## Provided material

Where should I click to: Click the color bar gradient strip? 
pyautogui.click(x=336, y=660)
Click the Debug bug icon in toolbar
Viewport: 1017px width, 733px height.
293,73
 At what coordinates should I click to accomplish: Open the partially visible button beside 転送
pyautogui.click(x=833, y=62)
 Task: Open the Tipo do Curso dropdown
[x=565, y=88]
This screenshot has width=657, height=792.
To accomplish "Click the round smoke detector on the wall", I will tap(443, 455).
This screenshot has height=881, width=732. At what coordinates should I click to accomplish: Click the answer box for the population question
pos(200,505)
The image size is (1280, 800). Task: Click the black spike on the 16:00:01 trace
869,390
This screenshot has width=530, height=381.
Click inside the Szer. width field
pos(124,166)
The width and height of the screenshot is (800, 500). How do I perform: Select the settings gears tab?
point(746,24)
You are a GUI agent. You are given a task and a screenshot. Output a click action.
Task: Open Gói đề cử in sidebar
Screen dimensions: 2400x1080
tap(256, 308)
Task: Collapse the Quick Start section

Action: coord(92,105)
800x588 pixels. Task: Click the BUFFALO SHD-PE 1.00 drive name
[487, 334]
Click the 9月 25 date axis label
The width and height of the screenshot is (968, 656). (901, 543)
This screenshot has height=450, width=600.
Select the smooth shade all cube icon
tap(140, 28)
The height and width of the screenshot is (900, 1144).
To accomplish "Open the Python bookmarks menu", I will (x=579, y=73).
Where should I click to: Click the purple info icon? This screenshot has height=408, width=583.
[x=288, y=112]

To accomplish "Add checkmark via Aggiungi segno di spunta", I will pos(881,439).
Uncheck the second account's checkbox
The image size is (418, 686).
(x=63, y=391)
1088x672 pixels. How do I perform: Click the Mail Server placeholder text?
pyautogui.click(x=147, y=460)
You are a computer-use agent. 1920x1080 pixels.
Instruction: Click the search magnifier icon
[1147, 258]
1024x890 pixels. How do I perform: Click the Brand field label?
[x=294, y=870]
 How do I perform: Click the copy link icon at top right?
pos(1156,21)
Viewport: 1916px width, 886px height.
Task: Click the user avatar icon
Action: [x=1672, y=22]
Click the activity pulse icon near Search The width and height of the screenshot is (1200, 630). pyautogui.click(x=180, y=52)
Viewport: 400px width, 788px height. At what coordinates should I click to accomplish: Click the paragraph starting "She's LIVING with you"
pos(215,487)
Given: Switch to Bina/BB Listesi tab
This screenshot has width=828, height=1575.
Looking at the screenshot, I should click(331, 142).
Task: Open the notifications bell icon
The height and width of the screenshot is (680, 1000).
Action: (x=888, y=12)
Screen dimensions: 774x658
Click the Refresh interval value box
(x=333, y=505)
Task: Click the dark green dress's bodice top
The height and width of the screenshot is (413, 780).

## What this task involves
After locating the line with "Click the Refresh interval value box" in the records above, please set down that line and all later ones exactly, and no other line.

## Written solution
Click the Refresh interval value box
(x=333, y=505)
Task: Click the dark green dress's bodice top
The height and width of the screenshot is (413, 780).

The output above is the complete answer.